Steve Brezenoff’s sophomore novel, Brooklyn, Burning, is a gorgeous but painful piece of literary fiction. It is both poetic and sentimental, gritty and raw. The book is deeply rooted in its setting, imbued with the vibe of Brooklyn. After being kicked out of the house, Kid lives on the streets of the city, crashing in a warehouse or the cellar of a bar. While Kid’s life isn’t easy, Kid manages to find kindness among others who know what it’s like to be lost, lonely, and unaccepted. Kid also manages to find love, first with Felix and then with Scout, both characters who share Kid’s love of music, but only one of whom will last. Brooklyn, Burning is a pronoun-less love story, the genders of the main characters are never identified, and their sexualities are left purposely ambiguous. The narrative complexity is remarkable, and Brezenoff’s ability to pull it off is what makes this a particularly impressive book about what it’s like to be a kid trying to make it on your own while figuring out who you are and who you can trust.

In a world in which coffee and chocolate are illegal (I know this is almost too painful to imagine), Anya Balanchine must support her family on her own after losing her parents to murder. Her father was the head of the “family,” leader of Balanchine chocolates, but a life of organized crime has its costs. Anya watched her father’s murder, and her brother Leo was injured when a hit meant for their father killed their mother instead. Without her parents, she provides for her grandmother, brother, and younger sister. Life gets particularly complicated, though, when Anya’s ex-boyfriend is poisoned by a bar of Balanchine chocolate that she gave him.

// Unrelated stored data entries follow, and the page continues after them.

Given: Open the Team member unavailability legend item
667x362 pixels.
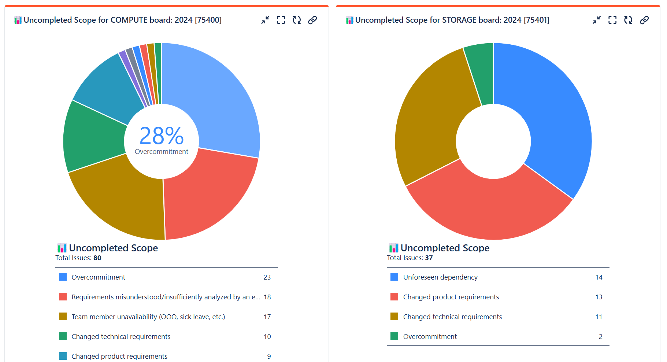Looking at the screenshot, I should (x=148, y=317).
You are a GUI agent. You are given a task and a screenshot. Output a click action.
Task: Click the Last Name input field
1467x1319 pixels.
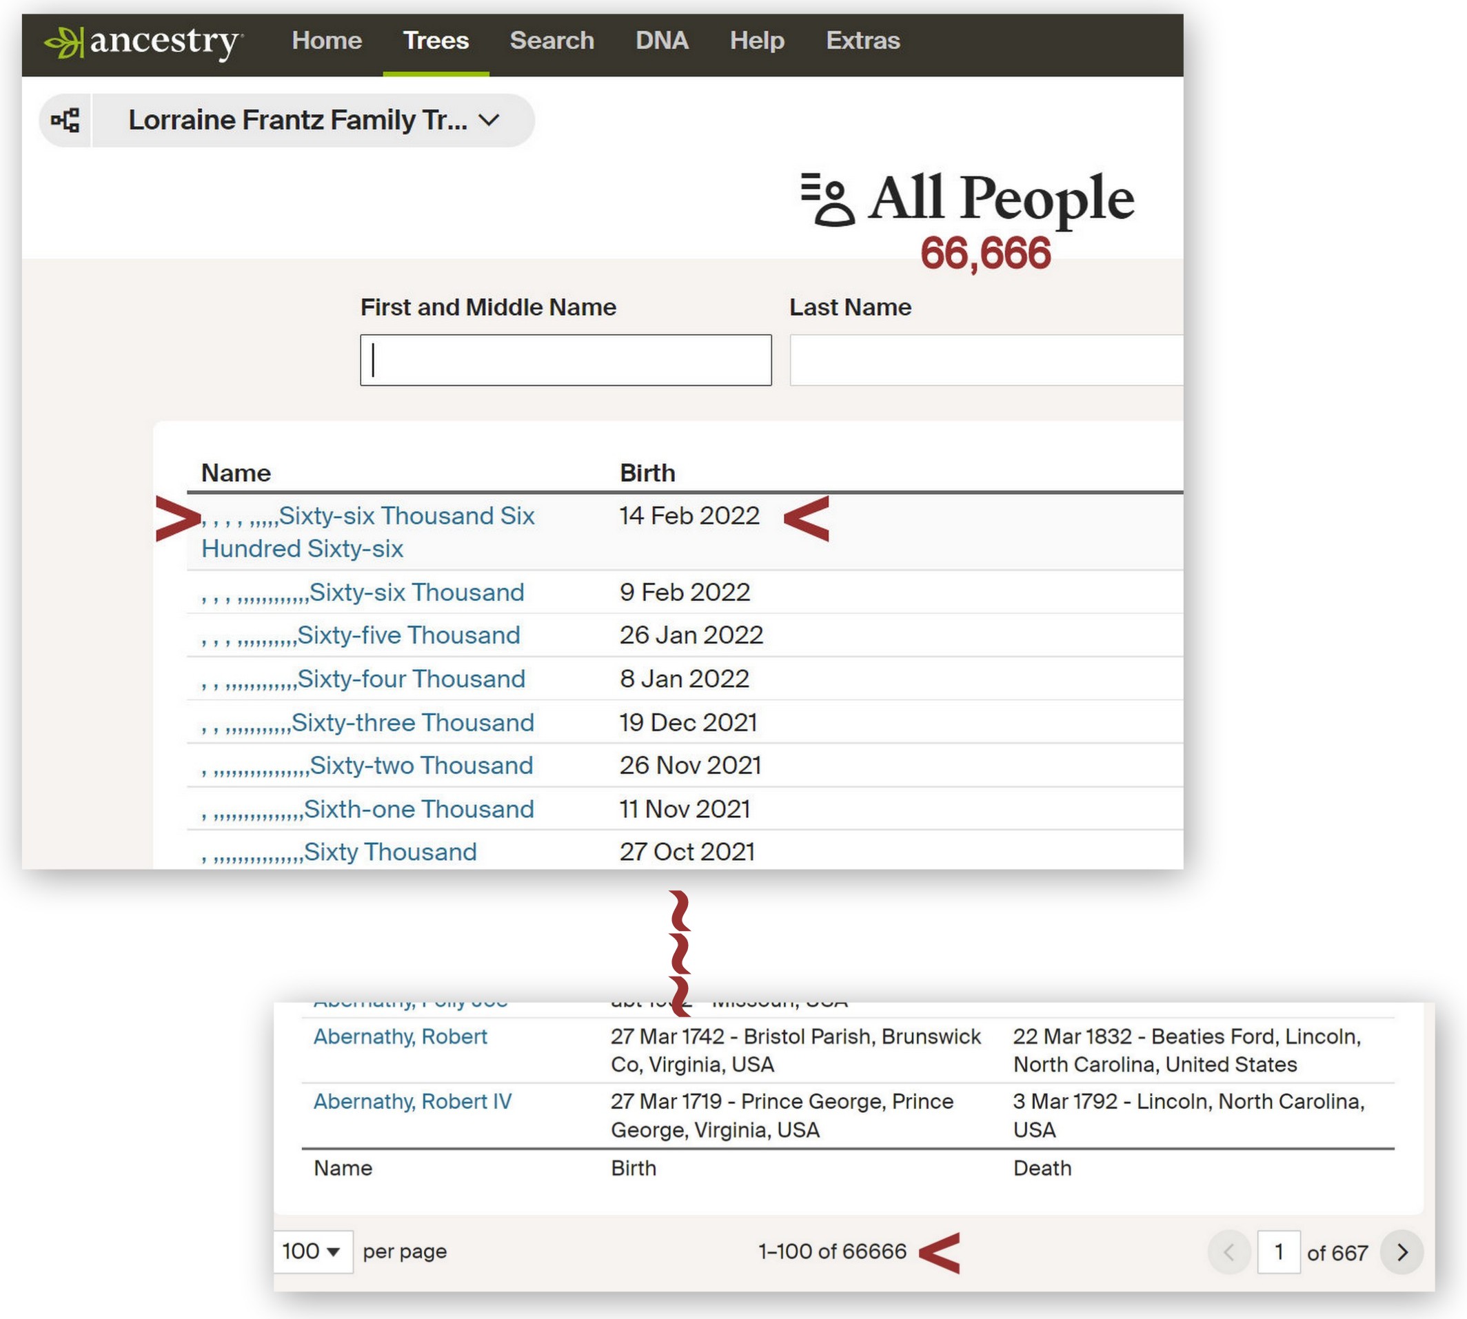coord(986,360)
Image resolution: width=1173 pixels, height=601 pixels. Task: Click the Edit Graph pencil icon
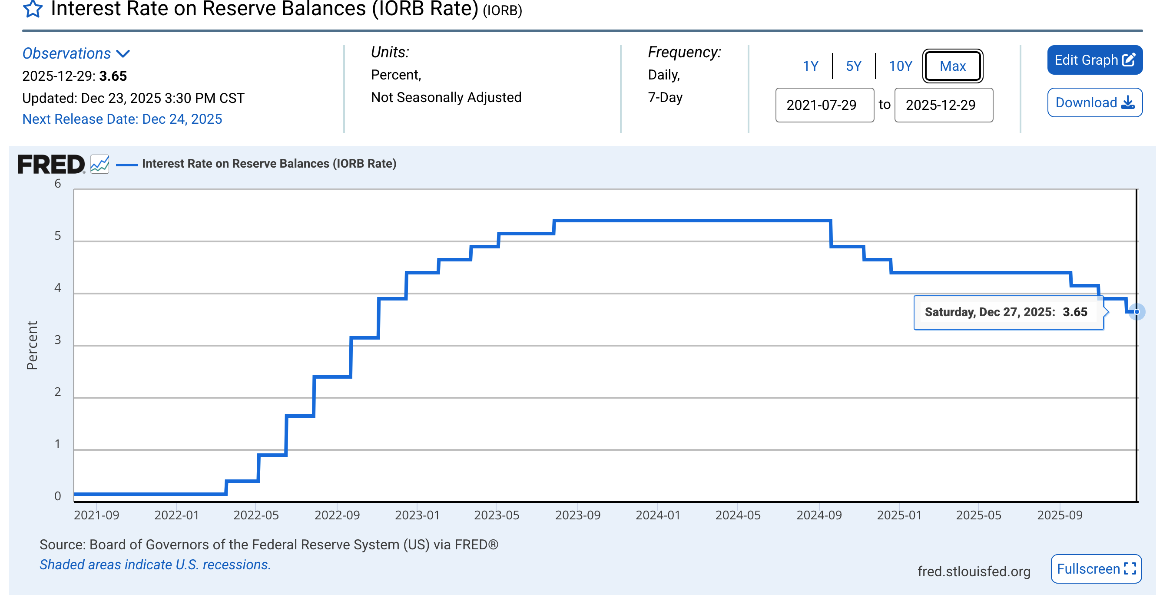coord(1128,60)
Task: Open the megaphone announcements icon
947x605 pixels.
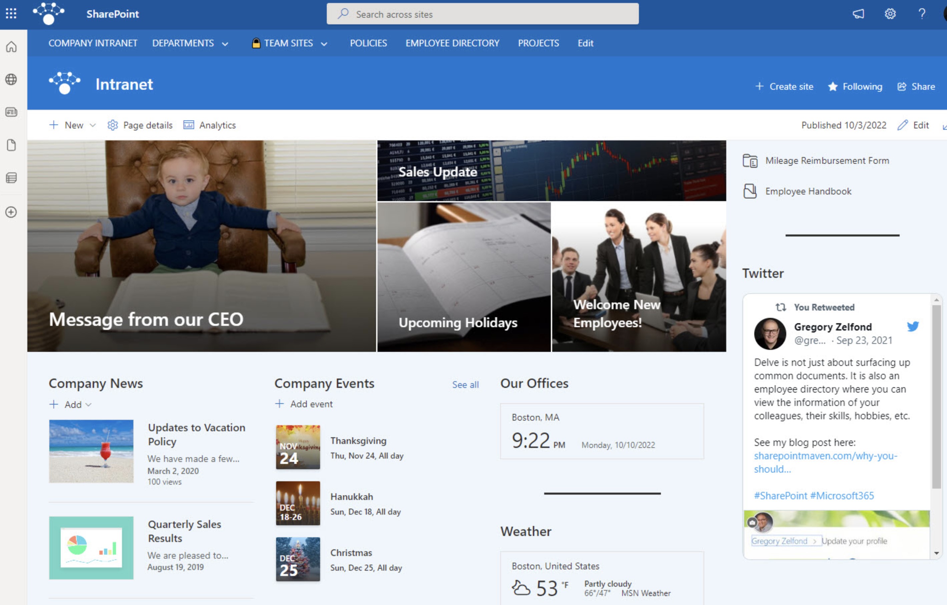Action: tap(859, 13)
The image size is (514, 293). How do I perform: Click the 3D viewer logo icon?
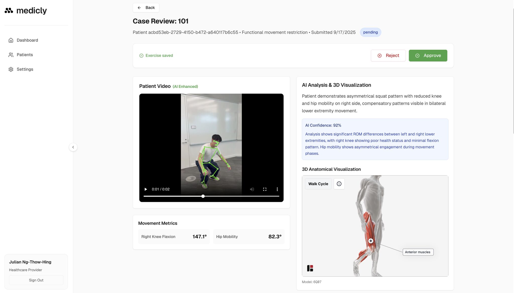point(310,268)
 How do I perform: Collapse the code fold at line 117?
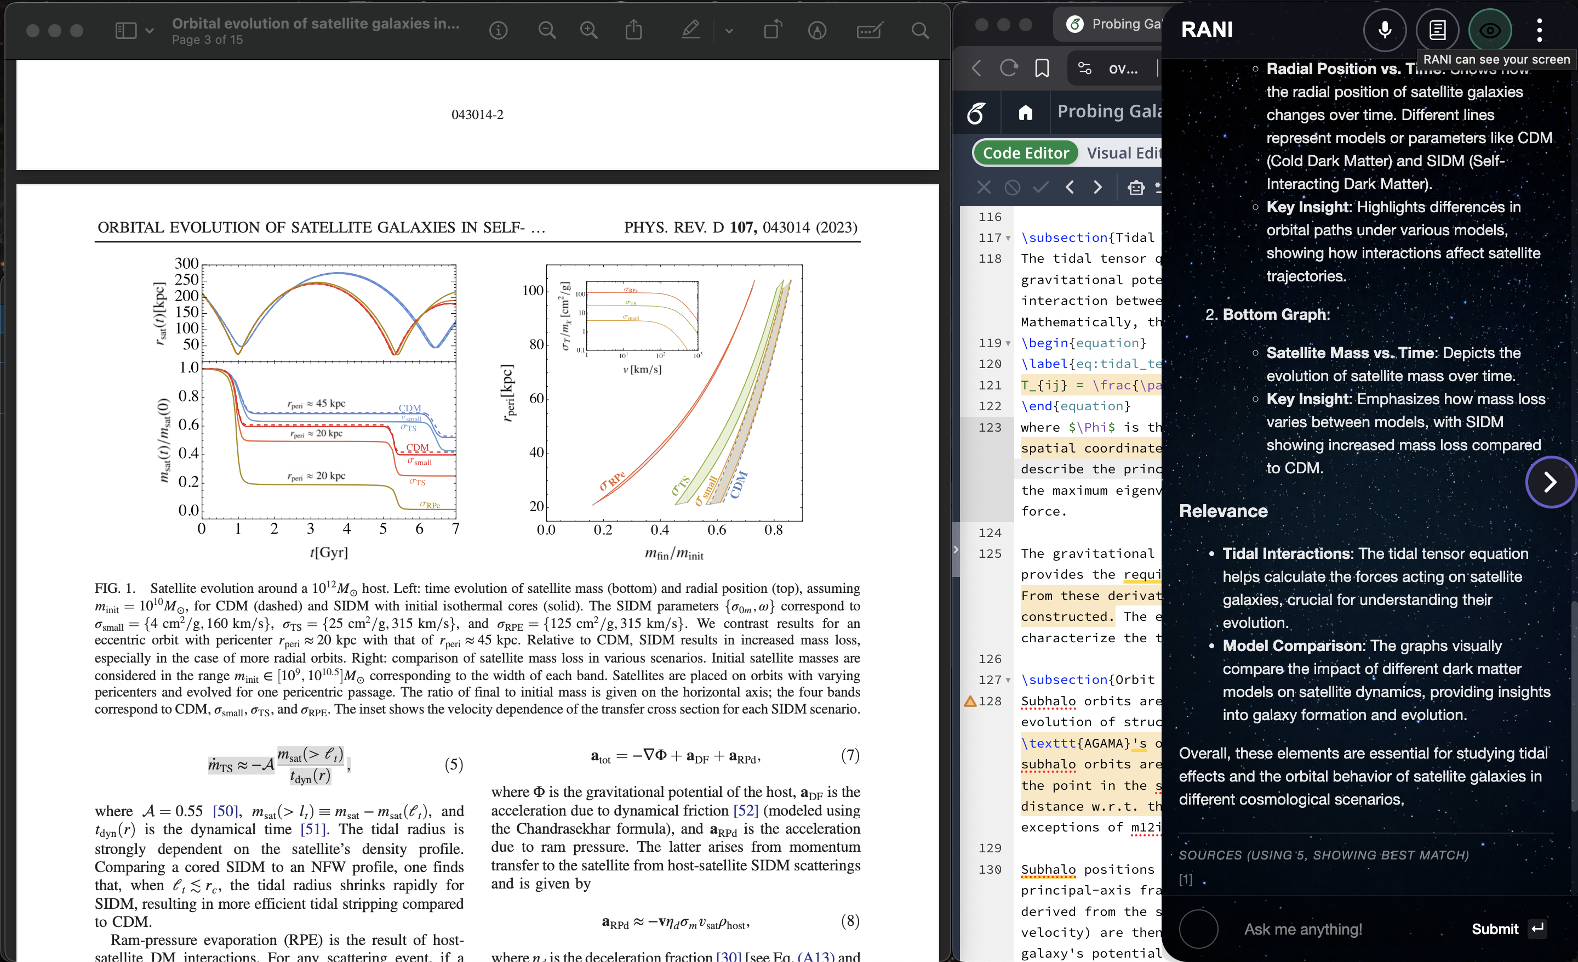point(1007,238)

Gabrielle Zevin’s All These Things I’ve Done is a clever futuristic dystopian novel. It’s greatest asset is its world building, which is thorough, and yet manages to remain in the background rather than distracting from the action of the novel. Some of Zevin’s characters grew on me, particularly Anya’s off-limits romantic interest, Win, but Anya’s tough girl exterior made her difficult to connect with entirely. Her voice vacillated between conversational and formal, with Anya at her most charming in her asides to the reader. Similarly, the book seems to move between the time in which the stories are occurring and the time in which they are told, presumably long after, and this occasionally adds a sense of detachment and pulls the reader out of the action. As like most other books these days, Zevin’s latest is the first in a series, and I’m hoping that I’ll fall a little harder for the characters and writing style in the next books.